Priority (?)

Last week, on Friday, I mailed a book to a relative in a neighboring state. I sent it priority mail from my local post office well before the afternoon mail is scheduled to be dispatched. USPS gave me an expected delivery date of Tuesday.

I suspected it might take longer, but checked the tracking number on Wednesday. It was still “in transit.” On Thursday afternoon, I checked again. Still in transit, but projected to be delivered by 9:00 P.M. on Friday. On Friday, it finally arrived in mid-afternoon.

These days, over ninety percent of our mail consists of political or charitable solicitations, advertising circulars, and catalogues from companies and merchandizers we’ve never used. The remaining ten percent consists of periodic bills and magazines to which we’ve subscribed (since I read them in bits at times and places where it’s not feasible or convenient to read electronic copies). We now also get Amazon package deliveries on Sunday… from USPS.

So why does it take more than a week for USPS to deliver priority mail to a town on a paved state highway less than five hundred miles away?

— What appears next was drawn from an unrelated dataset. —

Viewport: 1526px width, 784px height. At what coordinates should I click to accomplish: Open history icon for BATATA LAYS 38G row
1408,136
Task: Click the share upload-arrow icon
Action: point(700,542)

A reader recently sent me a book to be autographed and included return postage and a label. I signed the book and took it to the post office to send it. The clerk informed me that the zip code didn’t match the reader’s address. Since I was fairly certain that the reader knew her own address, I told the clerk to send it (priority mail) to the address on the label. When I checked to see if it had been delivered, the tracking software told me it was “delivered to the original sender,” if a day later than projected. Since it didn’t come back to me, I thought it was delivered to the reader, which was confirmed later by the recipient.

When we moved to Cedar City, the mail was processed here. About fifteen years ago, the Post Office decided to process the local mail in Provo, some two hundred miles to the north. Around five years ago, they switched to processing Cedar City’s mail to Las Vegas, so a bill from a company in Cedar City makes a four-hundred-mile circuit to be delivered across town. I have a hard time believing that this is cost-effective.

It’s also caused problems with voting, because voting in Utah is by mail, and that means you can’t mail your ballot as late as the day before election because it might not be stamped (in Las Vegas) until after the election. It might not even meet the deadline if you mailed it the Saturday before, according to some reports.

But Amazon packages get here in two-three days.

So… tell me, what’s the priority for the Post Office?